We can solve the problem by using the work-energy theorem. In fact, the work done by the frictional force of the brake is equal to the change in kinetic energy of the car:

$W=\Delta K=K_f -K_i$

$Fd=\frac{1}{2}mv^2-\frac{1}{2}mu^2$

where

$F=-2500 N$ is the force applied by the brakes (with a negative sign, since it is opposite to the displacement of the car)

$d=100 m$ is the displacement of the car

$m=1000 kg$ is the car's mass

$v$ is the final speed of the car

$u=30 m/s$ is the initial speed of the car

By re-arranging the equation, we can find v:

$v=\sqrt{\frac{2(Fd+\frac{1}{2}mu^2)}{m}}=20 m/s$

15) 5.0 m/s

We can solve the problem by using the law of conservation of energy:

$U_i + K_i = U_f + K_f\\mgh_i + \frac{1}{2}mu^2 = mgh_f + \frac{1}{2}mv^2$

where

m is the mass of the pendulum

$h_i=1.2 m$ is the initial height of the pendulum

$u=3 m/s$ is the initial speed of the pendulum

$h_f=0.4 m$ is the final height of the pendulum

$v$ is the final speed of the pendulum

Re-arranging the equation, we can find v:

$v=\sqrt{2gh_i + u^2 - 2gh_f}=5.0 m/s$

16) Point B (at the top of the loop)

Gravitational potential energy is defined as:

$U=mgh$

where m is the mass, g is the gravitational acceleration and h is the height above the ground.

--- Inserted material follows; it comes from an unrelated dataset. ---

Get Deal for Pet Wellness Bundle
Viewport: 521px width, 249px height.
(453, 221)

Therefore, we see that the potential energy is proportional to h: the higher the ball above the ground, the greater its potential energy. In this example, the point of maximum height is point B, therefore it is the point where the ball has the largest potential energy.

17) Law of conservation of energy: the total mechanical energy of an isolated object is conserved (if no frictional force act on it)

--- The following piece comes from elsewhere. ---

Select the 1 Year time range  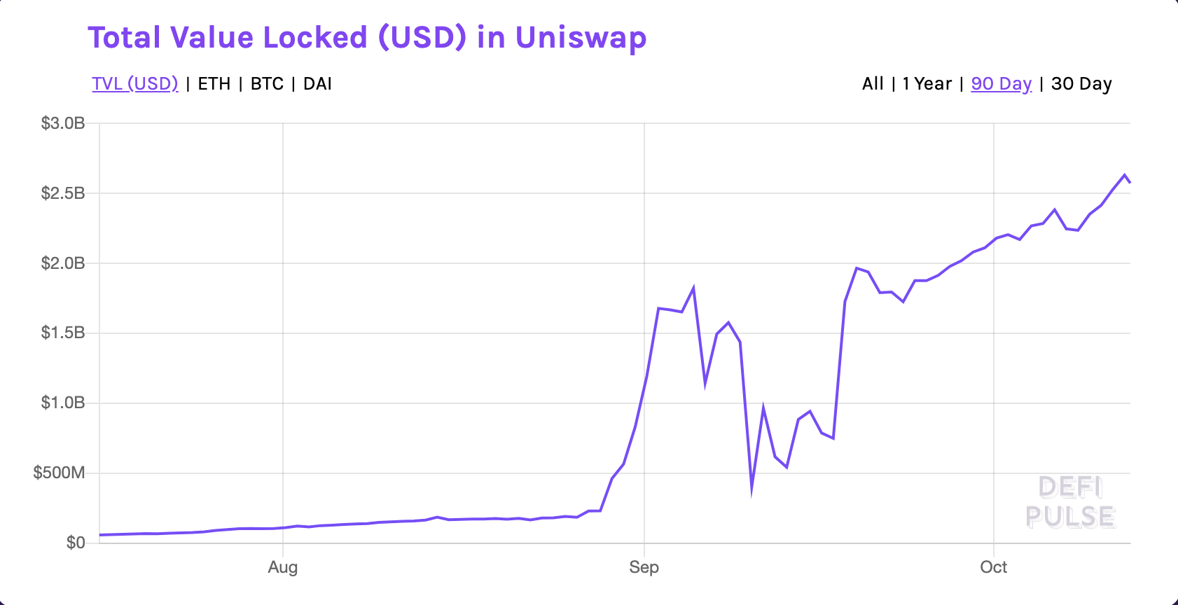927,84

Example: A stone left falling from rest from a cliff. Let's call h the height of the cliff, m the mass of the stone. The mechanical energy of the stone is constant, and it is sum of the potential energy and kinetic energy:

$E=U+K$

At the top of the cliff, the kinetic energy is zero (the stone is at rest), so all its energy is potential energy:

$E_i = U_i = mgh$

When the stone falls, its energy is converted into kinetic energy. Just before hitting the ground, the height has become zero, h=0, so the potential energy is zero and all the mechanical energy is now kinetic energy:

$E_f=K_f=\frac{1}{2}mv^2$

since the mechanical energy must be conserved, we can write

$E_i=E_f\\mgh = \frac{1}{2}mv^2\\2gh=v^2$